Another issue that Myners believes is holding up long-term investing is a lack of relevant, transparent and independent sell-side research. Earlier this year he announced an investment into Autonomous, the research house set up by former Merrill Lynch star banks analyst Stuart Graham, becoming a Partner and Chairman. Autonomous is paid a fixed fee per annum for research. He says: “Sell side research seems to operate on a rather short-term basis. It seems incredible to me that though Warren Buffet is the world’s most successful investor, you don’t see many institutional investors mirroring his conviction for long-term buy and hold strategies.” Despite his time in politics, Myners believes government options are somewhat limited in changing the short-termist ownership culture. Nonetheless, he points to the nominations of shareholders to the board in countries like Norway and Sweden as something that could be legislated. The stakeholder/shareholder-driven agenda, he notes, is one Michel Barnier, EU Internal Markets Commissioner is leaning towards in his forthcoming EU Corporate Governance Directive. “I’m surprised few institutional investors have seriously taken on board his views. Barnier has seen that institutional investment is producing sub-optimal governance outcomes.

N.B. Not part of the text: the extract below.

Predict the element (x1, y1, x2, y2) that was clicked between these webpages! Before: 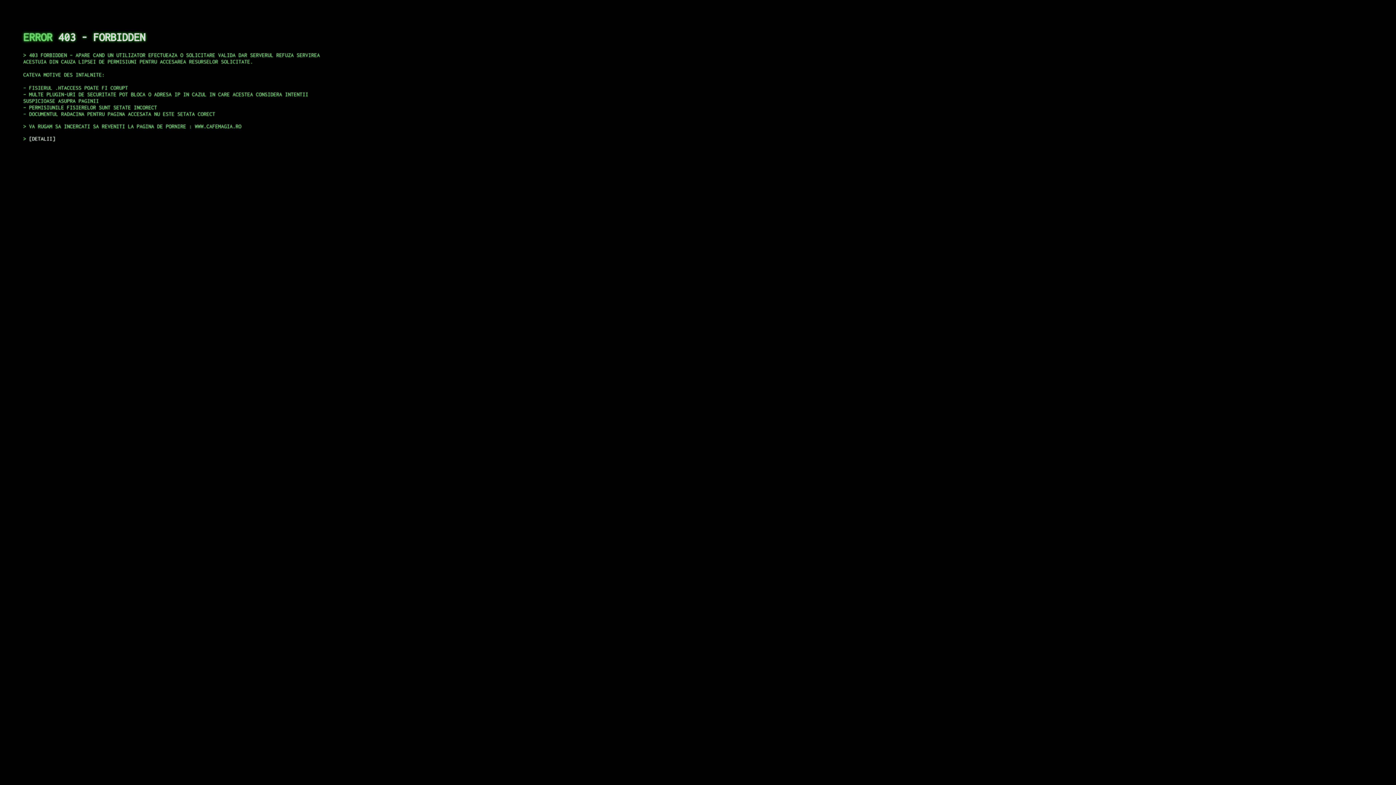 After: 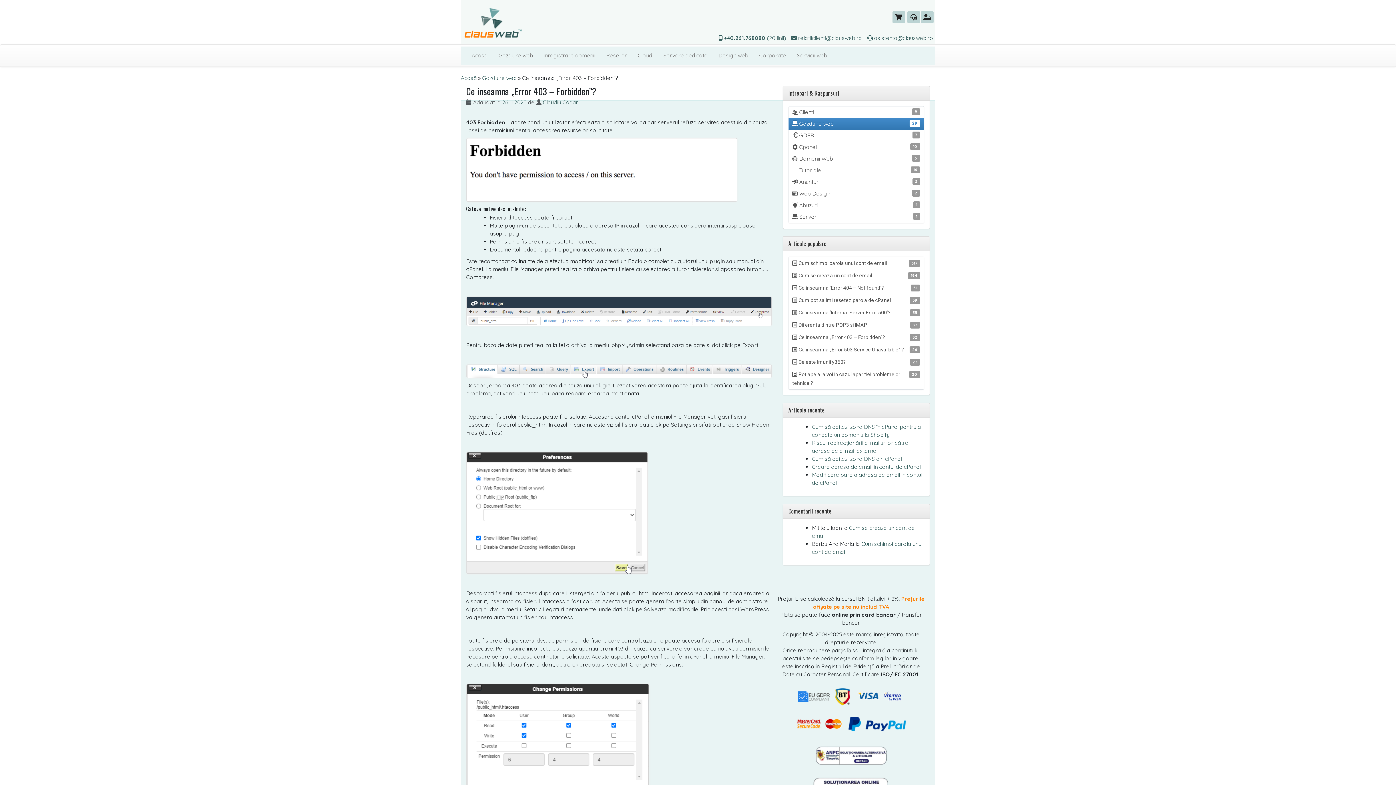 Action: bbox: (29, 135, 55, 141) label: DETALII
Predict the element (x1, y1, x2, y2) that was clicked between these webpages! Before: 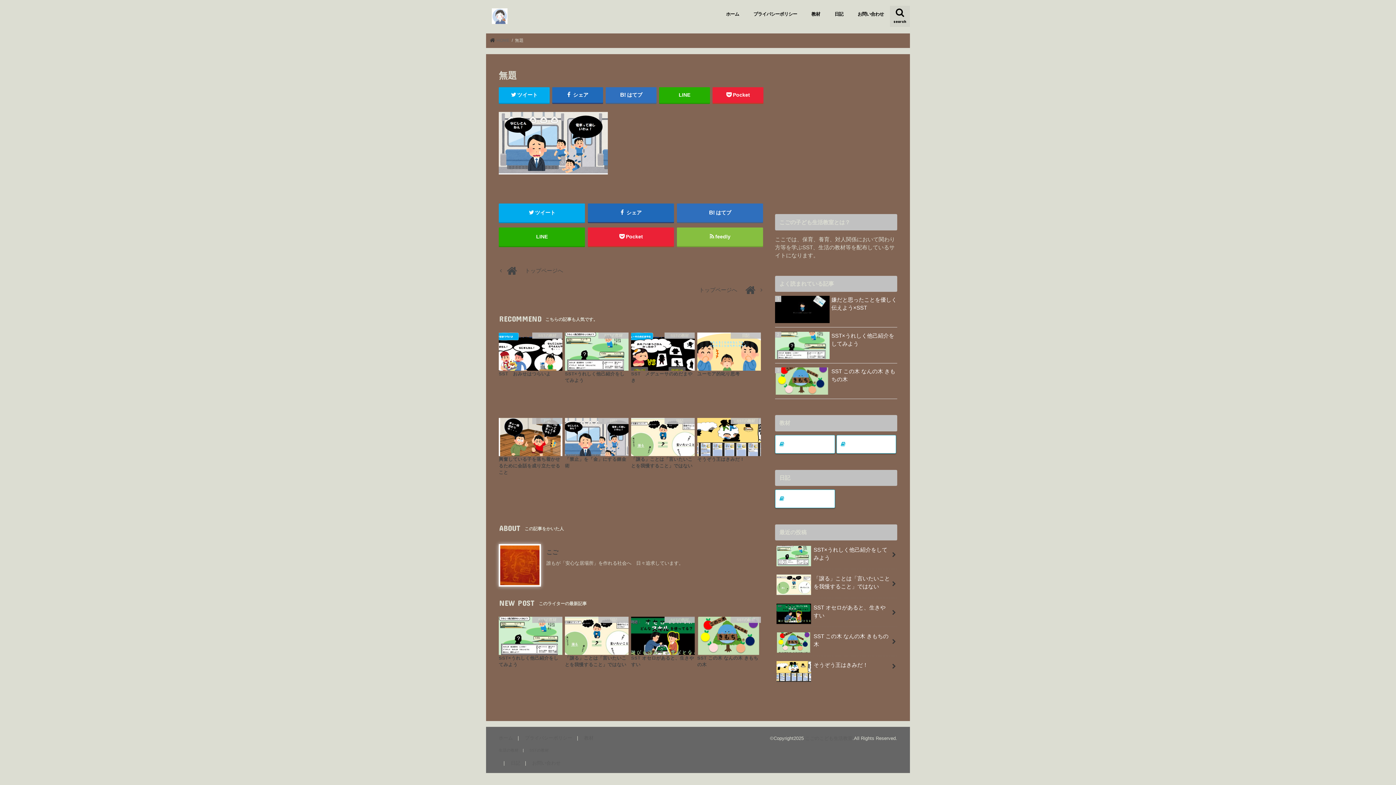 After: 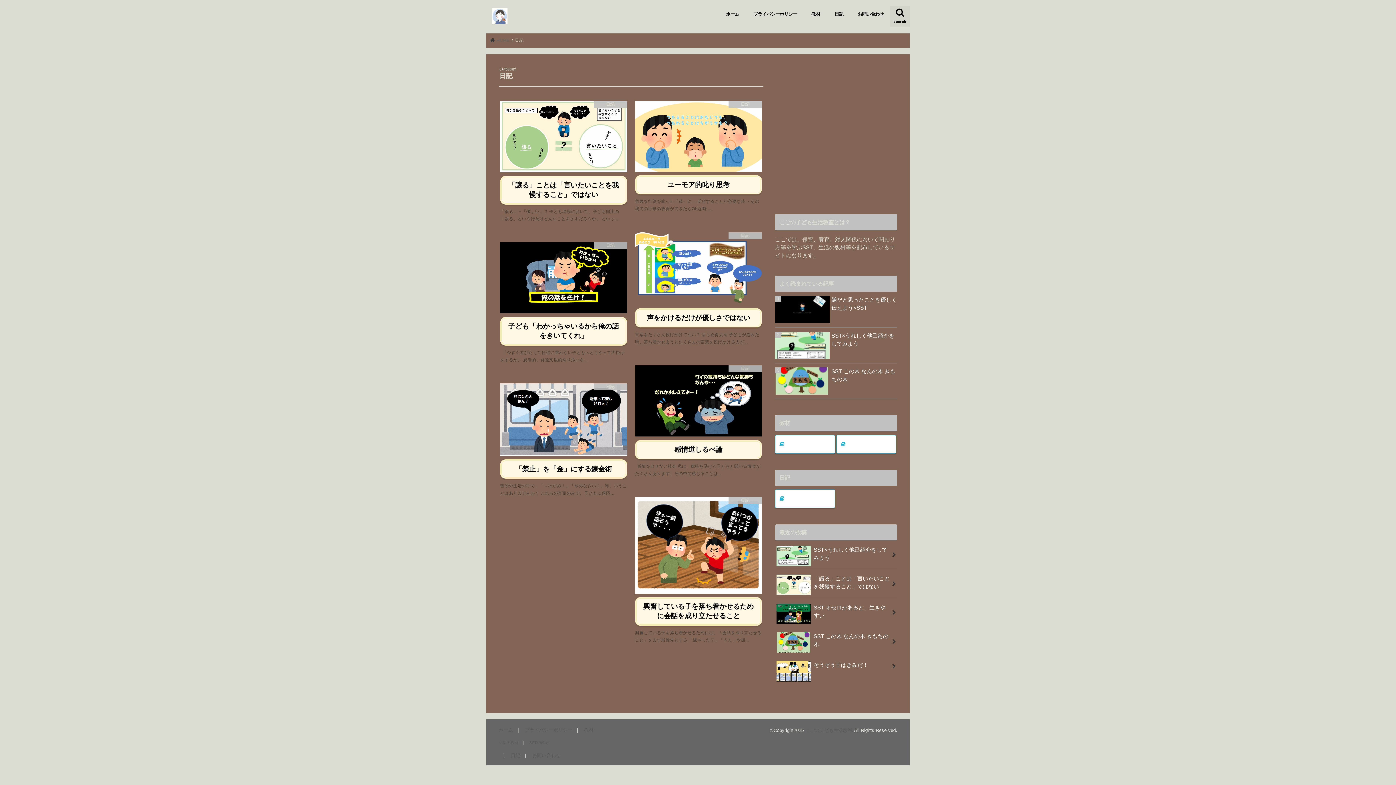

There may be a shift away from the pure comply or explain basis that many of our governance rules are based on, which is valid because there are some serious issues with it. For instance, many companies don’t believe in the “explain” part, and there’s no case law to deal with that. There is a sense that many corporate governance statements are just produced by lawyers. Personally, I don’t believe any shareholder should vote for a director without meeting them. There should be something like a session to ‘meet the directors’.”
In a recent speech to the Association of British Insurers, Myners suggested that three or four “owner representatives” should be added to an investee company’s Nominations Committee and be included in the responsibility for selecting non-executive candidates to be placed before shareholders for vote. He said this would give shareholders better oversight of board and committee effectiveness, including that of the Remuneration Committee. He said: “This would seem to me to address one of the key anxieties in this space – can investors trust boards and committees to make wise and sensible decisions as agents and to put the interest of the company and its owners before all others?”
It’s an incongruity he comes back to regularly; companies and investors existing in separate worlds. The Financial Times’ Lombard column has called Myners ‘Preacher Paul’, alluding to his study interest in theology but also his lofty, lecturing rhetoric. In a light-hearted parish reference, Myners is happy to don the cassock, but leaves no doubt about his zeal. He recounts that he recently met a FTSE100 chief who told him his ideas were “rubbish”. However, after discussion, he says both found their ground was much more common than had seemed: “You could say that the sermon is not getting across that well, but once we take tea and biscuits in the vestry I think you find that many people agree that we have to find some way to solve this dangerous issue of ownerless companies.”